Top of DATA RECORDS

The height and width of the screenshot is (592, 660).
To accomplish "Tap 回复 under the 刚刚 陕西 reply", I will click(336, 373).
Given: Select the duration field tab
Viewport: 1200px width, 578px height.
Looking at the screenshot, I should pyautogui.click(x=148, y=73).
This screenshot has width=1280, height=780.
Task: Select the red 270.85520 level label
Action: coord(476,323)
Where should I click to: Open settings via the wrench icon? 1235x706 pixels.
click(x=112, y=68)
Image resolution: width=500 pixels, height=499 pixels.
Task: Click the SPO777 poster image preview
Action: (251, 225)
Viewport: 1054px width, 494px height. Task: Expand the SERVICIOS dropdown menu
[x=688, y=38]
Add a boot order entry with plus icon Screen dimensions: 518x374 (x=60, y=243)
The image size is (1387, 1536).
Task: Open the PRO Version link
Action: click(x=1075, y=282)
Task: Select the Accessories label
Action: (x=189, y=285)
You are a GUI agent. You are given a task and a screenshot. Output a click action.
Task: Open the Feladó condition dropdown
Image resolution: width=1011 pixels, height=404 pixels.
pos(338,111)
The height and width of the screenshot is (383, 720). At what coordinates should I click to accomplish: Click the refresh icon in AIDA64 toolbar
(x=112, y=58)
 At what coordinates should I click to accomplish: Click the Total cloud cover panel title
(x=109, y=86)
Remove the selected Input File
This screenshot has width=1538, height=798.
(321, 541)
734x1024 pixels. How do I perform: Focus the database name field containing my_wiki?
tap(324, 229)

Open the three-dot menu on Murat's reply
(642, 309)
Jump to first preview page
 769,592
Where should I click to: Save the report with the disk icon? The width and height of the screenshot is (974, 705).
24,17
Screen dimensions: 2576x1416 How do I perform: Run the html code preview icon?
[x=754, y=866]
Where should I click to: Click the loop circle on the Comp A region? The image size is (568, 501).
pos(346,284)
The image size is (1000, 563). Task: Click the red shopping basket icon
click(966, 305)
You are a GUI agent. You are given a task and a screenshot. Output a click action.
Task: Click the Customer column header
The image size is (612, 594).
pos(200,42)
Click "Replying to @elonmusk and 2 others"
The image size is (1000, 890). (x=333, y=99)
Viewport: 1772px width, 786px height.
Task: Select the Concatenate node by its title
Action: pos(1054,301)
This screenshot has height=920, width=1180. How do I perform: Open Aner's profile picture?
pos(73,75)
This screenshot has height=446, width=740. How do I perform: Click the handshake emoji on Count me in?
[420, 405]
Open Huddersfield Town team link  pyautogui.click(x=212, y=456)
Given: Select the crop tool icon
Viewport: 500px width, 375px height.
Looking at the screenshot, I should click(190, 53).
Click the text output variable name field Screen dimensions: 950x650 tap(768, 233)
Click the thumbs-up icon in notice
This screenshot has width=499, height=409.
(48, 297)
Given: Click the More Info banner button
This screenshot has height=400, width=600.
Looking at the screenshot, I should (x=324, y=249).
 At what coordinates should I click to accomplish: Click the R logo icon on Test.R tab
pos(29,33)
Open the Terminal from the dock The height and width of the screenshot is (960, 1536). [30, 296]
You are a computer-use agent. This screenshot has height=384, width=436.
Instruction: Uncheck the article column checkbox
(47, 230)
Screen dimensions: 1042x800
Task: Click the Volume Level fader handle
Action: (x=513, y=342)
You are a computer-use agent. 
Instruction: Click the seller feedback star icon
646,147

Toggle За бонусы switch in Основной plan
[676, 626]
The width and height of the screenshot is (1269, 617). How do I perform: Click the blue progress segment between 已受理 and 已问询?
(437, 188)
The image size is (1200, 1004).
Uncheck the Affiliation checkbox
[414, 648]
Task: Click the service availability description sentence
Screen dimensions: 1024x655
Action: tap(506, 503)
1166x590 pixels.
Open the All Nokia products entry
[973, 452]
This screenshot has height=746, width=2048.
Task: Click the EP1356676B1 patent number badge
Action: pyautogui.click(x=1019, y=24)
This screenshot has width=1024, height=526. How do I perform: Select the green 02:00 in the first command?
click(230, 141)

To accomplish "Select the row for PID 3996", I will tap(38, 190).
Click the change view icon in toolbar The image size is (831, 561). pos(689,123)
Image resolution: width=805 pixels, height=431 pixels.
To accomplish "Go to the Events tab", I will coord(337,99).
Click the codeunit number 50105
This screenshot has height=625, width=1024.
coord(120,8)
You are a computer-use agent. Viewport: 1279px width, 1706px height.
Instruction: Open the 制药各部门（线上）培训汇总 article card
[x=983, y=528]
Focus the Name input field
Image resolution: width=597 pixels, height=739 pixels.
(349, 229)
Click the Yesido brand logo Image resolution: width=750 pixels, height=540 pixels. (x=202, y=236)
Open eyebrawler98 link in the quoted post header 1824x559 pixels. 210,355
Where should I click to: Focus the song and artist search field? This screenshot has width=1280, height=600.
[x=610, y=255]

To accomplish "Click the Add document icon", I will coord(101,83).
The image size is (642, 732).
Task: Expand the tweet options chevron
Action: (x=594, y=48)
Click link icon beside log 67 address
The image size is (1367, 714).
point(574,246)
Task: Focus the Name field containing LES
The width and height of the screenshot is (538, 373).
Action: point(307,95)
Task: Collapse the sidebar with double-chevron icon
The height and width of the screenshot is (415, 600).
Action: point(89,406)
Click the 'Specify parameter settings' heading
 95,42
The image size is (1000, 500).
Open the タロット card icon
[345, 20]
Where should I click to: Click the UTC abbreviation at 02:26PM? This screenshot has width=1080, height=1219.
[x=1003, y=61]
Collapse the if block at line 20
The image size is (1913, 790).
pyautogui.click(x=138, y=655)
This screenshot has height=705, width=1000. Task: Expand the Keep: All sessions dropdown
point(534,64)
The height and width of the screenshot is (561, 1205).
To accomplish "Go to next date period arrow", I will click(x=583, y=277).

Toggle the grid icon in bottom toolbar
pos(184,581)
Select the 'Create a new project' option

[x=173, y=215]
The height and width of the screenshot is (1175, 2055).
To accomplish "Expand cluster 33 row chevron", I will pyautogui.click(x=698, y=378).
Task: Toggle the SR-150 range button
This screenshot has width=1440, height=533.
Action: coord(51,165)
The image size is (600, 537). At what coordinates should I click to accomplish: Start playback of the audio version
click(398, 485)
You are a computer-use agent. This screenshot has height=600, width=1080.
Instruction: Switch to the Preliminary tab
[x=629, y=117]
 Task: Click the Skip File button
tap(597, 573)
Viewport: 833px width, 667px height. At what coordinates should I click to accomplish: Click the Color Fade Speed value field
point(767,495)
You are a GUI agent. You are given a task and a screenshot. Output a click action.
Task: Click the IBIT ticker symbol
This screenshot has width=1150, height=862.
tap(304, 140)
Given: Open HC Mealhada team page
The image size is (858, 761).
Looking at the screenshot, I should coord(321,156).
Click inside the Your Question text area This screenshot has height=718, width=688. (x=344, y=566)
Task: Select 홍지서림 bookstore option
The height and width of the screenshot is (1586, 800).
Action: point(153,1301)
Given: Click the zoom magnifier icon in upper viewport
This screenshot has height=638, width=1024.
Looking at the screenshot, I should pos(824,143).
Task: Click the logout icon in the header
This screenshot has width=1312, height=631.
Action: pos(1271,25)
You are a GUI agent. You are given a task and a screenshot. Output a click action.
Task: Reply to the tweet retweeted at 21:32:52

Bottom of DATA RECORDS

THE TASK –
Output the records above in their entirety, exactly.

YOUR RESPONSE –
The height and width of the screenshot is (592, 660).
To accomplish "Tap 回复 under the 刚刚 陕西 reply", I will click(336, 373).
Given: Select the duration field tab
Viewport: 1200px width, 578px height.
Looking at the screenshot, I should pyautogui.click(x=148, y=73).
This screenshot has width=1280, height=780.
Task: Select the red 270.85520 level label
Action: coord(476,323)
Where should I click to: Open settings via the wrench icon? 1235x706 pixels.
click(x=112, y=68)
Image resolution: width=500 pixels, height=499 pixels.
Task: Click the SPO777 poster image preview
Action: (251, 225)
Viewport: 1054px width, 494px height. Task: Expand the SERVICIOS dropdown menu
[x=688, y=38]
Add a boot order entry with plus icon Screen dimensions: 518x374 (x=60, y=243)
The image size is (1387, 1536).
Task: Open the PRO Version link
Action: click(x=1075, y=282)
Task: Select the Accessories label
Action: (x=189, y=285)
You are a GUI agent. You are given a task and a screenshot. Output a click action.
Task: Open the Feladó condition dropdown
Image resolution: width=1011 pixels, height=404 pixels.
pos(338,111)
The height and width of the screenshot is (383, 720). At what coordinates should I click to accomplish: Click the refresh icon in AIDA64 toolbar
(x=112, y=58)
 At what coordinates should I click to accomplish: Click the Total cloud cover panel title
(x=109, y=86)
Remove the selected Input File
This screenshot has width=1538, height=798.
(321, 541)
734x1024 pixels. How do I perform: Focus the database name field containing my_wiki?
tap(324, 229)

Open the three-dot menu on Murat's reply
(642, 309)
Jump to first preview page
 769,592
Where should I click to: Save the report with the disk icon? The width and height of the screenshot is (974, 705).
24,17
Screen dimensions: 2576x1416 How do I perform: Run the html code preview icon?
[x=754, y=866]
Where should I click to: Click the loop circle on the Comp A region? The image size is (568, 501).
pos(346,284)
The image size is (1000, 563). Task: Click the red shopping basket icon
click(966, 305)
You are a GUI agent. You are given a task and a screenshot. Output a click action.
Task: Click the Customer column header
The image size is (612, 594).
pos(200,42)
Click "Replying to @elonmusk and 2 others"
The image size is (1000, 890). (x=333, y=99)
Viewport: 1772px width, 786px height.
Task: Select the Concatenate node by its title
Action: pos(1054,301)
This screenshot has height=920, width=1180. How do I perform: Open Aner's profile picture?
pos(73,75)
This screenshot has height=446, width=740. How do I perform: Click the handshake emoji on Count me in?
[420, 405]
Open Huddersfield Town team link  pyautogui.click(x=212, y=456)
Given: Select the crop tool icon
Viewport: 500px width, 375px height.
Looking at the screenshot, I should click(190, 53).
Click the text output variable name field Screen dimensions: 950x650 tap(768, 233)
Click the thumbs-up icon in notice
This screenshot has width=499, height=409.
(48, 297)
Given: Click the More Info banner button
This screenshot has height=400, width=600.
Looking at the screenshot, I should (x=324, y=249).
 At what coordinates should I click to accomplish: Click the R logo icon on Test.R tab
pos(29,33)
Open the Terminal from the dock The height and width of the screenshot is (960, 1536). [30, 296]
You are a computer-use agent. This screenshot has height=384, width=436.
Instruction: Uncheck the article column checkbox
(47, 230)
Screen dimensions: 1042x800
Task: Click the Volume Level fader handle
Action: (x=513, y=342)
You are a computer-use agent. 
Instruction: Click the seller feedback star icon
646,147

Toggle За бонусы switch in Основной plan
[676, 626]
The width and height of the screenshot is (1269, 617). How do I perform: Click the blue progress segment between 已受理 and 已问询?
(437, 188)
The image size is (1200, 1004).
Uncheck the Affiliation checkbox
[414, 648]
Task: Click the service availability description sentence
Screen dimensions: 1024x655
Action: tap(506, 503)
1166x590 pixels.
Open the All Nokia products entry
[973, 452]
This screenshot has height=746, width=2048.
Task: Click the EP1356676B1 patent number badge
Action: pyautogui.click(x=1019, y=24)
This screenshot has width=1024, height=526. How do I perform: Select the green 02:00 in the first command?
click(230, 141)

To accomplish "Select the row for PID 3996", I will tap(38, 190).
Click the change view icon in toolbar The image size is (831, 561). pos(689,123)
Image resolution: width=805 pixels, height=431 pixels.
To accomplish "Go to the Events tab", I will coord(337,99).
Click the codeunit number 50105
This screenshot has height=625, width=1024.
coord(120,8)
You are a computer-use agent. Viewport: 1279px width, 1706px height.
Instruction: Open the 制药各部门（线上）培训汇总 article card
[x=983, y=528]
Focus the Name input field
Image resolution: width=597 pixels, height=739 pixels.
(349, 229)
Click the Yesido brand logo Image resolution: width=750 pixels, height=540 pixels. (x=202, y=236)
Open eyebrawler98 link in the quoted post header 1824x559 pixels. 210,355
Where should I click to: Focus the song and artist search field? This screenshot has width=1280, height=600.
[x=610, y=255]

To accomplish "Click the Add document icon", I will coord(101,83).
The image size is (642, 732).
Task: Expand the tweet options chevron
Action: (x=594, y=48)
Click link icon beside log 67 address
The image size is (1367, 714).
point(574,246)
Task: Focus the Name field containing LES
The width and height of the screenshot is (538, 373).
Action: point(307,95)
Task: Collapse the sidebar with double-chevron icon
The height and width of the screenshot is (415, 600).
Action: point(89,406)
Click the 'Specify parameter settings' heading
 95,42
The image size is (1000, 500).
Open the タロット card icon
[345, 20]
Where should I click to: Click the UTC abbreviation at 02:26PM? This screenshot has width=1080, height=1219.
[x=1003, y=61]
Collapse the if block at line 20
The image size is (1913, 790).
pyautogui.click(x=138, y=655)
This screenshot has height=705, width=1000. Task: Expand the Keep: All sessions dropdown
point(534,64)
The height and width of the screenshot is (561, 1205).
To accomplish "Go to next date period arrow", I will click(x=583, y=277).

Toggle the grid icon in bottom toolbar
pos(184,581)
Select the 'Create a new project' option

[x=173, y=215]
The height and width of the screenshot is (1175, 2055).
To accomplish "Expand cluster 33 row chevron", I will pyautogui.click(x=698, y=378).
Task: Toggle the SR-150 range button
This screenshot has width=1440, height=533.
Action: coord(51,165)
The image size is (600, 537). At what coordinates should I click to accomplish: Start playback of the audio version
click(398, 485)
You are a computer-use agent. This screenshot has height=600, width=1080.
Instruction: Switch to the Preliminary tab
[x=629, y=117]
 Task: Click the Skip File button
tap(597, 573)
Viewport: 833px width, 667px height. At what coordinates should I click to accomplish: Click the Color Fade Speed value field
point(767,495)
You are a GUI agent. You are given a task and a screenshot. Output a click action.
Task: Click the IBIT ticker symbol
This screenshot has width=1150, height=862.
tap(304, 140)
Given: Open HC Mealhada team page
The image size is (858, 761).
Looking at the screenshot, I should coord(321,156).
Click inside the Your Question text area This screenshot has height=718, width=688. (x=344, y=566)
Task: Select 홍지서림 bookstore option
The height and width of the screenshot is (1586, 800).
Action: point(153,1301)
Given: Click the zoom magnifier icon in upper viewport
This screenshot has height=638, width=1024.
Looking at the screenshot, I should pos(824,143).
Task: Click the logout icon in the header
This screenshot has width=1312, height=631.
Action: pos(1271,25)
You are a GUI agent. You are given a task and a screenshot. Output a click action.
Task: Reply to the tweet retweeted at 21:32:52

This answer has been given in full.